I love DICE.  I really do.  I've owned Battlefield 2 on PC and failed spectacularly at it; I even played the slightly odd/before its time incarnation of Battlefield 2: Modern Combat on PS2; my most played title during the 360/PS3 generation was Battlefield: Bad Company 2.  I didn't care much for Battlefield 3 as my head was being turned by other games at the time, and Battlefield 4 did nothing to get its hooks in me.  It felt rather empty playing on PS3 – large maps, fewer players.

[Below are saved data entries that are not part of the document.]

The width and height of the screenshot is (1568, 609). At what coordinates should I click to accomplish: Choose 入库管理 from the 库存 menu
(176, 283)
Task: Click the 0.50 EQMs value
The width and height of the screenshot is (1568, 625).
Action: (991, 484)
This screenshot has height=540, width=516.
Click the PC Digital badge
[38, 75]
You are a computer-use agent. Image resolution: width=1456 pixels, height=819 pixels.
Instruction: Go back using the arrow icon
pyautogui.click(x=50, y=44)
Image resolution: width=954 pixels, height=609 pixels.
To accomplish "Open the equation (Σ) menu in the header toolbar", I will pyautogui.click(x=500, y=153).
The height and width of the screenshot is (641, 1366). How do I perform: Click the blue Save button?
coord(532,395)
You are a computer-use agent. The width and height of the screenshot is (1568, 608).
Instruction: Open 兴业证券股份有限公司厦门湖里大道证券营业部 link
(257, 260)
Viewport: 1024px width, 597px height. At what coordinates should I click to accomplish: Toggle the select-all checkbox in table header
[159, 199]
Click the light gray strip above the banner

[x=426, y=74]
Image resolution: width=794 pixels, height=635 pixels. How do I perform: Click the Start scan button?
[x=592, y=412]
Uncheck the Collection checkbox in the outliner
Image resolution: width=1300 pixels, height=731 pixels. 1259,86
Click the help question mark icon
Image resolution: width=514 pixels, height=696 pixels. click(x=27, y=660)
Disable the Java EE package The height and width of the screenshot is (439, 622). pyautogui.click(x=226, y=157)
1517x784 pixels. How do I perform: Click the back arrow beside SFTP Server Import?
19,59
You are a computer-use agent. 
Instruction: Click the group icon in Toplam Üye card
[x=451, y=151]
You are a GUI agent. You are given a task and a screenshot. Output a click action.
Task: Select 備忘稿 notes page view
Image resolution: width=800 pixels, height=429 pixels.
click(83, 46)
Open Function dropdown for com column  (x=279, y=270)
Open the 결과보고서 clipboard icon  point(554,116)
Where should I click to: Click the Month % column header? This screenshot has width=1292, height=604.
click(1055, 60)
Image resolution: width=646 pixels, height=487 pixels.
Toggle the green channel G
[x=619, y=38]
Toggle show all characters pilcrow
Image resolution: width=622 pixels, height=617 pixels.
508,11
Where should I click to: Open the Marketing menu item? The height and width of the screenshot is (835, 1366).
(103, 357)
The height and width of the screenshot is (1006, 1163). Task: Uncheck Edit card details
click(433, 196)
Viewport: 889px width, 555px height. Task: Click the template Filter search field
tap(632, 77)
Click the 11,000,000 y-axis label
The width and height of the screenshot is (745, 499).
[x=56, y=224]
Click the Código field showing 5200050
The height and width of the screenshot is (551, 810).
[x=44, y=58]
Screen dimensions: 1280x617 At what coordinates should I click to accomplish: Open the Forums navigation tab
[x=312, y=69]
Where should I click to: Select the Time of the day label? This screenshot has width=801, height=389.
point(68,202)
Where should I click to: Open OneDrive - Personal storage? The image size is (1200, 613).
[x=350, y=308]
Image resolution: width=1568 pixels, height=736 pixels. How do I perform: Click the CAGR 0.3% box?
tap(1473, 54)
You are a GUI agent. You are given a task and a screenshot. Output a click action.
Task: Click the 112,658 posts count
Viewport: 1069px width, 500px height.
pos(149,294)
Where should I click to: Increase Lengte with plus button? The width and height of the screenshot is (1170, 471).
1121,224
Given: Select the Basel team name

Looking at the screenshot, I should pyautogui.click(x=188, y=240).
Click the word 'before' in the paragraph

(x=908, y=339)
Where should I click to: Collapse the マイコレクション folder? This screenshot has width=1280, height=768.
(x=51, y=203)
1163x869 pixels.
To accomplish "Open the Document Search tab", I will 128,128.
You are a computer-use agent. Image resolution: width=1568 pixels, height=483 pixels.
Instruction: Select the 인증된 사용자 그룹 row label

All that said, I read a good deal of divided opinion over the original Mirror's Edge on forums and in game reviews themselves.  I finally decided to try it out for myself with the demo and that did enough for me to pick it up second-hand for the Xbox 360.  I got it.  I loved the minor details I thought added polish to a rather trying and repetitive gameplay experience.  The motion blur effects at eye level were subtly brilliant.  I liked the tiny reticule so you could steady yourself whilst running or moving and not confuse yourself with a first-person shooter.  I enjoyed the way the wind rushed to your ears as momentum picked up.  I also adored the aesthetic of the thing.  It felt like you were in some gleaming shopping centre or new car showroom and was a welcome refresh from the muddied textures you’d come to expect from gaming courtesy of Gears of War, Call of Duty, Fallout and many, many, many others.  Rather than pressing a button to slide towards chest-high cover you could vault, leap, perform disorienting forward rolls.  It felt different.  It was different.

But I still can’t help but worry over the fate of the sequel we’re getting.  Don’t get me wrong: I’m happy for a sequel and in a world where Dying Light, Deus Ex: Mankind Divided and Rise of the Tomb Raider are still lighting the torches for parkour/free-running, futuristic dystopian narratives and settings and strong female leads.  Hopefully Mirror’s Edge Catalyst can combine all these and come out strongly this May.  I just wonder whether repeating the same steps as the first game some eight years later will be enough to ensure its desired success.  Here’re the problems as I see them.

1) It's confused about its own identity.

Lord knows I’ve listened to and read enough of Ben “Yahtzee” Croshaw (a.k.a. Zero Punctuation) to discern the difficulty inherent in branding a new IP and the safer method of relying on the continued success of a name that already has appeal to an audience.  But does the title Catalyst really capture the fact we’re seeing the same game with more narrative and character backstory? More to the point, do we really need to know why Faith had her tattoos? Why not just call it Mirror’s Edge and hope it picks up enough new consumers this time around?

2) Its a second attempt at the first game.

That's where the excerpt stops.